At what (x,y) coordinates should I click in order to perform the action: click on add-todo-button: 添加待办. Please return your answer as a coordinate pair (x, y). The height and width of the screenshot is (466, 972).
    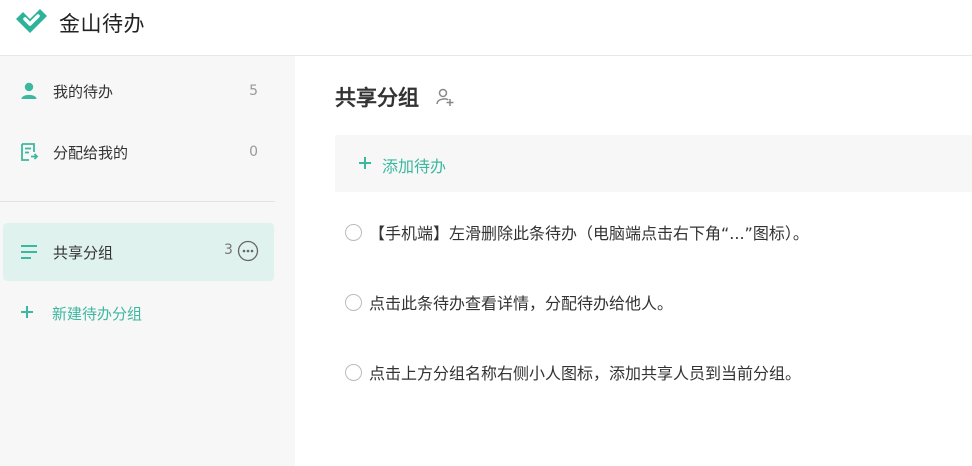
    Looking at the image, I should click on (654, 164).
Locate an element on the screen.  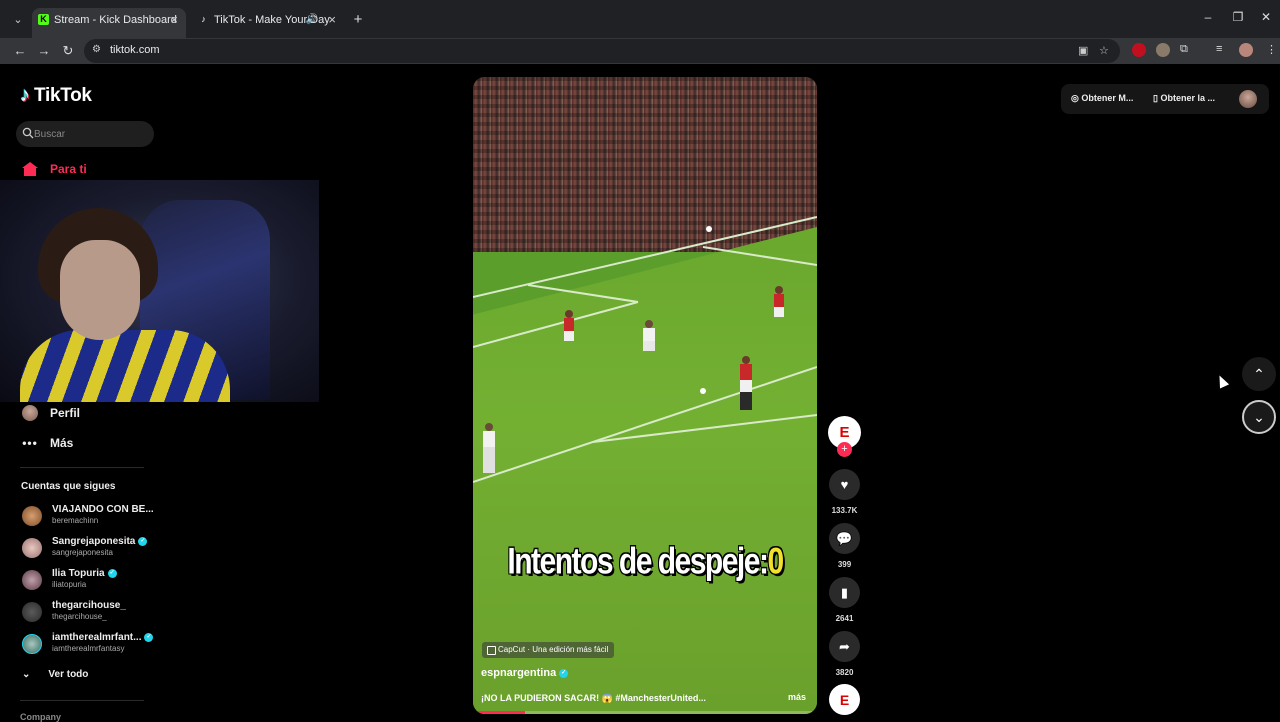
next-video-button: ⌄ is located at coordinates (1259, 417).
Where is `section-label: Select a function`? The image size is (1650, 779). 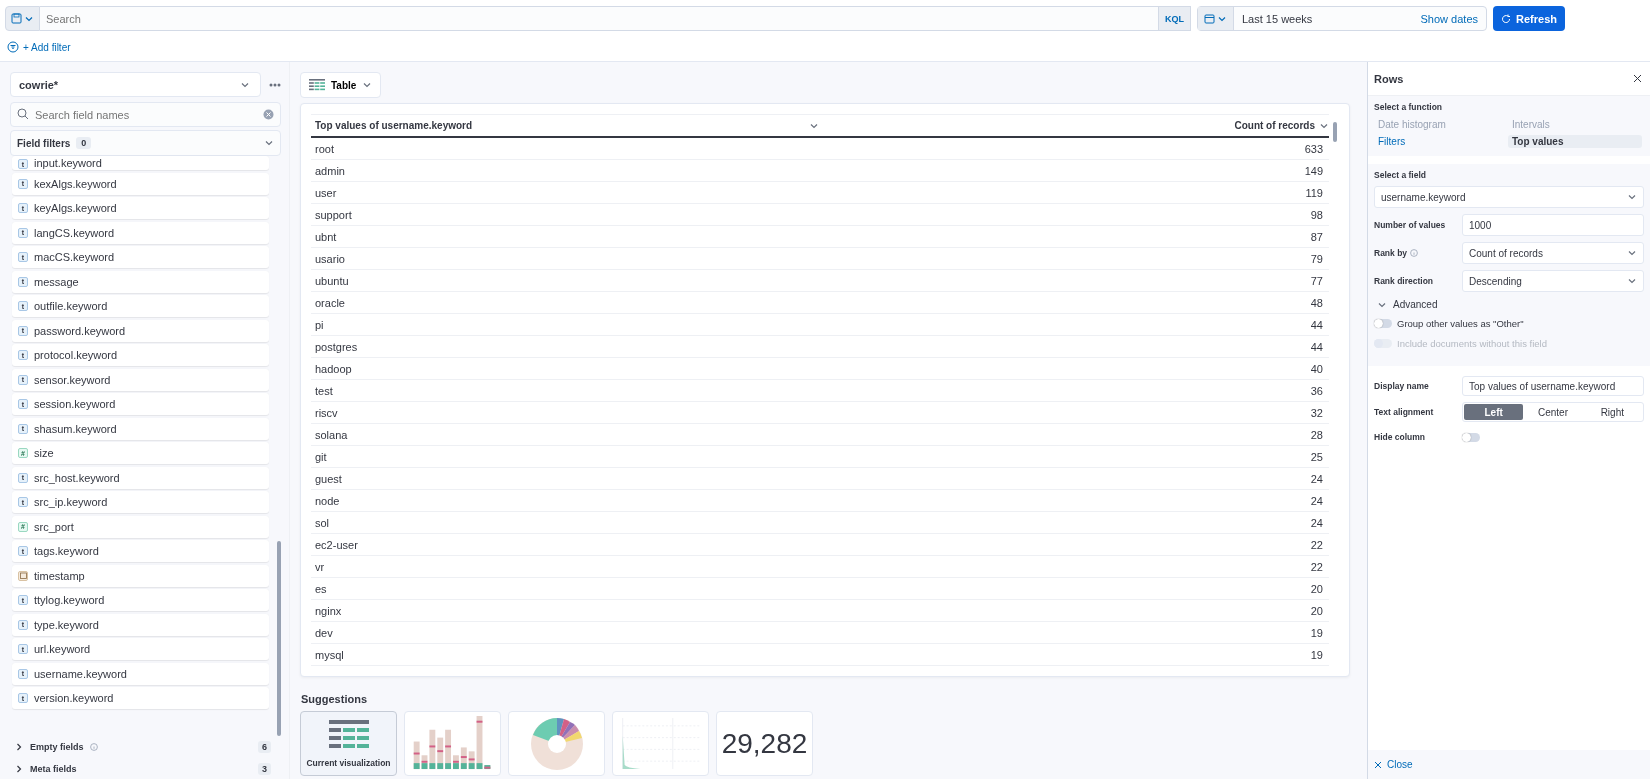 section-label: Select a function is located at coordinates (1408, 107).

·····

> Instruction: State how many lines in the entries above contain the word "should", and reply with only that number.

> Reply: 2